JUDGMENT
F.I. Rebello, J.
1. The Tribunal at the instance of the assessee has been pleased to refer the following question in respect of Assessment Year 1979-80:
Whether on facts and circumstances of the case, assessment for assessment year 1979-80 was time barred?.
Similarly, at the instance of Revenue the question as referred is as under:
Whether on facts and circumstances of the case, Rs. 82,91,400/- were assessable as income from business or as capital gains?
We shall first answer the question as referred on behalf of the assessee. If we answer the question as referred on behalf of the assessee in the affirmative then the question as referred to on behalf of the Revenue is not required to be answered.
2. The submission as canvased on behalf of the assessee is that under Section 153(1)(a)(iii) of the Income-tax Act no order of assessment shall be made under Section 143 or Section 144 at any time after two years from the end of the assessment year in which the income was first assessable, when such assessment order is an assessment year commencing on or after 1st April, 1969. This is subject to what is set out in Section 144A and 144B of the Act.
Under Section 144B where, in an assessment to be made under Sub-section (3) of Section 143, the Income-tax Officer proposes to make any variation in the income or loss returned which is fixed by the Board under Sub-section (6), the Income-tax Officer shall in the first instance, forward a draft of the proposed order of assessment to the assessee. A procedure is then prescribed as to how the matter has to be then proceeded with. On the draft order being served the assessee must forward his objections if any within the time stipulated in Sub-section (3), to the Inspecting Assistant Commissioner. The Inspecting Assistant Commissioner shall after going through (wherever necessary) the record relating to the draft order, issue, in respect of the matters covered by the objections, such directions as he thinks fit for the guidance of the Income-tax Officer to enable him to complete the assessment. At this stage we may note Explanation 1 Clause (iv) of Section 153 of the Act which reads as under:
Explanation 1 : In computing the period of limitation for the purposes of this section-
(i) …
(ii) …
(iii) …
(iv) the period (not exceeding one hundred and eighty days) commencing from the date on which the Income-tax Officer forwards the draft order under Sub-section (1) of Section 144B to the assessee and ending with the date on which the Income-tax Officer receives the directions from the Inspecting Assistant Commissioner under Sub-section (4) of that section, or, in a case where no objections to the draft order are received from the assessee, a period of thirty days.
(v) …shall be excluded.
3. It is the contention of the assessee that the A.O. forwarded the draft order on 24th March, 1982. The A.O. received the direction from I.A.C. on 25th September, 1982 and the order was passed on 27th September,1982. After excluding the 180 days as contemplated by Explanation 1 of Sub-section (4) of Section 153, the assessment order had to be made by 26th September, 1982, but the order was passed on 27th September, 1982 and consequently is barred by limitation.

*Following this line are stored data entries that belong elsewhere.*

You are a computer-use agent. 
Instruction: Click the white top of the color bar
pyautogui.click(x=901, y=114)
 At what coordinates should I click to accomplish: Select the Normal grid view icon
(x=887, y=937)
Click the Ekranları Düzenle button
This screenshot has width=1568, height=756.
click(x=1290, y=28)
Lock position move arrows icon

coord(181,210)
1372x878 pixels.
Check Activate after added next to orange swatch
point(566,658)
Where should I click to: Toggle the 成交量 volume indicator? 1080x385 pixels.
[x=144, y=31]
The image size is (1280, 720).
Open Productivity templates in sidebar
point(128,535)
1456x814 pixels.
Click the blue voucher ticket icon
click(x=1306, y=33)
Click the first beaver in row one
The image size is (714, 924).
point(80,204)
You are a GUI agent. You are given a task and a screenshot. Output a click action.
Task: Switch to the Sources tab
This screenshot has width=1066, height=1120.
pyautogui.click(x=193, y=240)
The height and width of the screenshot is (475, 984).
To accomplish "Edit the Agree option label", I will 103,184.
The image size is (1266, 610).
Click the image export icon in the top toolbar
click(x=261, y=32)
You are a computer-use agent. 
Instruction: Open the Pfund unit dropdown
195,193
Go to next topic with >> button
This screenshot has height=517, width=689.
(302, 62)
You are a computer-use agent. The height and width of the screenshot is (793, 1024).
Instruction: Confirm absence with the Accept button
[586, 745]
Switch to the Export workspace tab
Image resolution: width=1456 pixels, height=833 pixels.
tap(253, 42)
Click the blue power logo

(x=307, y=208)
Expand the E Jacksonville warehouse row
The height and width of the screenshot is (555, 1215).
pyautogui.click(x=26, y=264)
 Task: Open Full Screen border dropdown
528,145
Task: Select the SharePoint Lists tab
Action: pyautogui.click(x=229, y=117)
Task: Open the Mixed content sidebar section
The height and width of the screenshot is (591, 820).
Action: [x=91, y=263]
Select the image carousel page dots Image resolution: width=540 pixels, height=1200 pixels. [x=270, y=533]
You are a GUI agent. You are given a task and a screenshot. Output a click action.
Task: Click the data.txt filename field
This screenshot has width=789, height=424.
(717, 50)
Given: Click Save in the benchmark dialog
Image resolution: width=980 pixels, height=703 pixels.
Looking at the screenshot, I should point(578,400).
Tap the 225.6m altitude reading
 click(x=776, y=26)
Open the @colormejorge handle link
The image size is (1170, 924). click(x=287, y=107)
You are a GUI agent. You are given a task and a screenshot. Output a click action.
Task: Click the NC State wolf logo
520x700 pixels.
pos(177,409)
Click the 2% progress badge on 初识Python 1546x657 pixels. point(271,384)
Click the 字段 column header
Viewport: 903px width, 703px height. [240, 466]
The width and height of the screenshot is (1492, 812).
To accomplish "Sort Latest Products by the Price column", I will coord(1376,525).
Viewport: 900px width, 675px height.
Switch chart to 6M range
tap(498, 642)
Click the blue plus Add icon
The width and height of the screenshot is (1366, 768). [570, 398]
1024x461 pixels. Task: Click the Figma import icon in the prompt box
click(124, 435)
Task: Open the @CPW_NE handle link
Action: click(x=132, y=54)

On the other hand on behalf of the Revenue the learned Counsel contends that the order has been passed within limitation and consequently is not barred.
4. The limited issue, therefore, is whether the limitation expired on26th September, 1982 or 27th September,1982. If it expired on 27th September, 1982 it would be within limitation and the contention urged on behalf of the assessee will have to be rejected.
5. In answering the issue we will have to refer to Section 9 of the General Clauses Act, 1897. Section 9 reads as under:
9. Commencement and termination of time. – (1) In any Central Act or Regulation made after the commencement of this Act, it shall be sufficient, for the purpose of excluding the first in a series of days or any other period of time, to use the word “from”, and, for the purpose of including the last in a series of days or any other period of time, to use the word “to”.
(2) This section applies also to all Central Acts made after the third day of January, 1868, and to all Regulations made on or after the fourteenth day of January, 1887.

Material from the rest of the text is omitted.